> [WHAT YOU NEED TO DO] Return every one of the items below verbatim, without altering a single character.

(Stored data)
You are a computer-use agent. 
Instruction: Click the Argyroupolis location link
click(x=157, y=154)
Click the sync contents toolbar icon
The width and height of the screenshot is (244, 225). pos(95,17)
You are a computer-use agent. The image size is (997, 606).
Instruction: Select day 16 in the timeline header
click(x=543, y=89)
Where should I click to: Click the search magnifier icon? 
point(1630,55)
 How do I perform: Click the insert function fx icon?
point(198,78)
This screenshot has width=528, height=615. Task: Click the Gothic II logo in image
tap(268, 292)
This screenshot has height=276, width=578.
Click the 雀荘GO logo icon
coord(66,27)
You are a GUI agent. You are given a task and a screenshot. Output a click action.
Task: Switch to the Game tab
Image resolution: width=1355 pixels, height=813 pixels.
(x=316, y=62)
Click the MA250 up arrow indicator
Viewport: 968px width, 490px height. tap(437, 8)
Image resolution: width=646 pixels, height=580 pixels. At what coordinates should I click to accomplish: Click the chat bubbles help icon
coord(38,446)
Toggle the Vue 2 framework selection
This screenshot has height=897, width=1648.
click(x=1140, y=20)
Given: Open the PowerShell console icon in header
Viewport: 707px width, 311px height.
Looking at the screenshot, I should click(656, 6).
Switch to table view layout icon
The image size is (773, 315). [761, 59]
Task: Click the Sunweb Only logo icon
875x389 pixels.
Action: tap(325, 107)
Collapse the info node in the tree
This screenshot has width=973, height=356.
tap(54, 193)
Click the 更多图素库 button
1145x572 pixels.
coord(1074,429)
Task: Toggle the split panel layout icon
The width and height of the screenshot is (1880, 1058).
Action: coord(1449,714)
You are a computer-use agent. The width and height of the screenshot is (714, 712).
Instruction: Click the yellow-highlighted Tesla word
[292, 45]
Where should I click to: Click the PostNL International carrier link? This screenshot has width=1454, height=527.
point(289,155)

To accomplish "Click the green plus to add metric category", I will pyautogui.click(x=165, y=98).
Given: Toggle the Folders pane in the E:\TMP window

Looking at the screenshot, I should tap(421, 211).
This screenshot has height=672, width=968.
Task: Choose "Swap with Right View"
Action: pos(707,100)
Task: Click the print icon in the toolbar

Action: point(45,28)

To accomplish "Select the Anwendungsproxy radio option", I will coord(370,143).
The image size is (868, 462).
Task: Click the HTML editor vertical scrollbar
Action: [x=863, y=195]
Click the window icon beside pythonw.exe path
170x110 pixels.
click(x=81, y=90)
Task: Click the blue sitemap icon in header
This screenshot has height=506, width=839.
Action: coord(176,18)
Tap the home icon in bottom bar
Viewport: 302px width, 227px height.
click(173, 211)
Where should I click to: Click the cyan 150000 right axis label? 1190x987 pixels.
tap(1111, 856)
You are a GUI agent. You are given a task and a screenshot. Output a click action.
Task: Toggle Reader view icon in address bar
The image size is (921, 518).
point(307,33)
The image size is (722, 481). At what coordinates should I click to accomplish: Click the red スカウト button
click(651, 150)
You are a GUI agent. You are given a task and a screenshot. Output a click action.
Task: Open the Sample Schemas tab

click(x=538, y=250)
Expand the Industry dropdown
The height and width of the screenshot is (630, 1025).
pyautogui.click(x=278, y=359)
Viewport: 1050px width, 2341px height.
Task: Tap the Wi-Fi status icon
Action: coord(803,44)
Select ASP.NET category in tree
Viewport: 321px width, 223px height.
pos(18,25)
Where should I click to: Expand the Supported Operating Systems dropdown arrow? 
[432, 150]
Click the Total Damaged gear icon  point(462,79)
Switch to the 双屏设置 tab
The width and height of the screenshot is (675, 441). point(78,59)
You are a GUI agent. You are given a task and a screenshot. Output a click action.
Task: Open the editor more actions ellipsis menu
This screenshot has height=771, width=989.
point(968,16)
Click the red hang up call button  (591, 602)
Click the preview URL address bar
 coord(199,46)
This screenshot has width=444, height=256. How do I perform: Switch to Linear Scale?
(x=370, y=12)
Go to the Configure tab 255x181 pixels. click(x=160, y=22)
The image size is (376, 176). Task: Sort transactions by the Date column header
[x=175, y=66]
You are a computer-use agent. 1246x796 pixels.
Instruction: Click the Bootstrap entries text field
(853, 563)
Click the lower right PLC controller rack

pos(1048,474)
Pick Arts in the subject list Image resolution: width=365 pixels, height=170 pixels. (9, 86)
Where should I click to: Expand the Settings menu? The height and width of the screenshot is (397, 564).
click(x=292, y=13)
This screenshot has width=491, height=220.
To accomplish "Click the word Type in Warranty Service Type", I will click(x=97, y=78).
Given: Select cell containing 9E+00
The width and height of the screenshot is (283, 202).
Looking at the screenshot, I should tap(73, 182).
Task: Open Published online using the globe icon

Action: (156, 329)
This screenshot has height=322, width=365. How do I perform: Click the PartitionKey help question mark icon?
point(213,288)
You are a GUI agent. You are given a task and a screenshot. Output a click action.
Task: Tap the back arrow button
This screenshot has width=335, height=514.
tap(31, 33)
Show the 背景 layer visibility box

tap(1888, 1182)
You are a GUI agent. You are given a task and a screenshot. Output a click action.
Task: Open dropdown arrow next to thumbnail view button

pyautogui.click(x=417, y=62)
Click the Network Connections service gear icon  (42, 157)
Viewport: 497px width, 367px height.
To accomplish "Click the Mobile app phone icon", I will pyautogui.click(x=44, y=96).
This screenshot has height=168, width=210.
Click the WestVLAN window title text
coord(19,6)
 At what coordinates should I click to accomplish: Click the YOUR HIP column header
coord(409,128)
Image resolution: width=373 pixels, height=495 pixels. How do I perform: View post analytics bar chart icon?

> [THE REPLY]
You are a computer-use agent. 
Instruction: Click the Argyroupolis location link
click(x=157, y=154)
Click the sync contents toolbar icon
The width and height of the screenshot is (244, 225). pos(95,17)
You are a computer-use agent. The image size is (997, 606).
Instruction: Select day 16 in the timeline header
click(x=543, y=89)
Where should I click to: Click the search magnifier icon? 
point(1630,55)
 How do I perform: Click the insert function fx icon?
point(198,78)
This screenshot has width=528, height=615. Task: Click the Gothic II logo in image
tap(268, 292)
This screenshot has height=276, width=578.
Click the 雀荘GO logo icon
coord(66,27)
You are a GUI agent. You are given a task and a screenshot. Output a click action.
Task: Switch to the Game tab
Image resolution: width=1355 pixels, height=813 pixels.
(x=316, y=62)
Click the MA250 up arrow indicator
Viewport: 968px width, 490px height. tap(437, 8)
Image resolution: width=646 pixels, height=580 pixels. At what coordinates should I click to accomplish: Click the chat bubbles help icon
coord(38,446)
Toggle the Vue 2 framework selection
This screenshot has height=897, width=1648.
click(x=1140, y=20)
Given: Open the PowerShell console icon in header
Viewport: 707px width, 311px height.
Looking at the screenshot, I should click(656, 6).
Switch to table view layout icon
The image size is (773, 315). [761, 59]
Task: Click the Sunweb Only logo icon
875x389 pixels.
Action: tap(325, 107)
Collapse the info node in the tree
This screenshot has width=973, height=356.
tap(54, 193)
Click the 更多图素库 button
1145x572 pixels.
coord(1074,429)
Task: Toggle the split panel layout icon
The width and height of the screenshot is (1880, 1058).
Action: coord(1449,714)
You are a computer-use agent. The width and height of the screenshot is (714, 712).
Instruction: Click the yellow-highlighted Tesla word
[292, 45]
Where should I click to: Click the PostNL International carrier link? This screenshot has width=1454, height=527.
point(289,155)

To accomplish "Click the green plus to add metric category", I will pyautogui.click(x=165, y=98).
Given: Toggle the Folders pane in the E:\TMP window

Looking at the screenshot, I should tap(421, 211).
This screenshot has height=672, width=968.
Task: Choose "Swap with Right View"
Action: pos(707,100)
Task: Click the print icon in the toolbar

Action: point(45,28)

To accomplish "Select the Anwendungsproxy radio option", I will coord(370,143).
The image size is (868, 462).
Task: Click the HTML editor vertical scrollbar
Action: [x=863, y=195]
Click the window icon beside pythonw.exe path
170x110 pixels.
click(x=81, y=90)
Task: Click the blue sitemap icon in header
This screenshot has height=506, width=839.
Action: coord(176,18)
Tap the home icon in bottom bar
Viewport: 302px width, 227px height.
click(173, 211)
Where should I click to: Click the cyan 150000 right axis label? 1190x987 pixels.
tap(1111, 856)
You are a GUI agent. You are given a task and a screenshot. Output a click action.
Task: Toggle Reader view icon in address bar
The image size is (921, 518).
point(307,33)
The image size is (722, 481). At what coordinates should I click to accomplish: Click the red スカウト button
click(651, 150)
You are a GUI agent. You are given a task and a screenshot. Output a click action.
Task: Open the Sample Schemas tab

click(x=538, y=250)
Expand the Industry dropdown
The height and width of the screenshot is (630, 1025).
pyautogui.click(x=278, y=359)
Viewport: 1050px width, 2341px height.
Task: Tap the Wi-Fi status icon
Action: coord(803,44)
Select ASP.NET category in tree
Viewport: 321px width, 223px height.
pos(18,25)
Where should I click to: Expand the Supported Operating Systems dropdown arrow? 
[432, 150]
Click the Total Damaged gear icon  point(462,79)
Switch to the 双屏设置 tab
The width and height of the screenshot is (675, 441). point(78,59)
You are a GUI agent. You are given a task and a screenshot. Output a click action.
Task: Open the editor more actions ellipsis menu
This screenshot has height=771, width=989.
point(968,16)
Click the red hang up call button  (591, 602)
Click the preview URL address bar
 coord(199,46)
This screenshot has width=444, height=256. How do I perform: Switch to Linear Scale?
(x=370, y=12)
Go to the Configure tab 255x181 pixels. click(x=160, y=22)
The image size is (376, 176). Task: Sort transactions by the Date column header
[x=175, y=66]
You are a computer-use agent. 1246x796 pixels.
Instruction: Click the Bootstrap entries text field
(853, 563)
Click the lower right PLC controller rack

pos(1048,474)
Pick Arts in the subject list Image resolution: width=365 pixels, height=170 pixels. (9, 86)
Where should I click to: Expand the Settings menu? The height and width of the screenshot is (397, 564).
click(x=292, y=13)
This screenshot has width=491, height=220.
To accomplish "Click the word Type in Warranty Service Type", I will click(x=97, y=78).
Given: Select cell containing 9E+00
The width and height of the screenshot is (283, 202).
Looking at the screenshot, I should tap(73, 182).
Task: Open Published online using the globe icon

Action: (156, 329)
This screenshot has height=322, width=365. How do I perform: Click the PartitionKey help question mark icon?
point(213,288)
You are a GUI agent. You are given a task and a screenshot. Output a click action.
Task: Tap the back arrow button
This screenshot has width=335, height=514.
tap(31, 33)
Show the 背景 layer visibility box

tap(1888, 1182)
You are a GUI agent. You are given a task and a screenshot. Output a click action.
Task: Open dropdown arrow next to thumbnail view button

pyautogui.click(x=417, y=62)
Click the Network Connections service gear icon  (42, 157)
Viewport: 497px width, 367px height.
To accomplish "Click the Mobile app phone icon", I will pyautogui.click(x=44, y=96).
This screenshot has height=168, width=210.
Click the WestVLAN window title text
coord(19,6)
 At what coordinates should I click to accomplish: Click the YOUR HIP column header
coord(409,128)
Image resolution: width=373 pixels, height=495 pixels. How do I perform: View post analytics bar chart icon?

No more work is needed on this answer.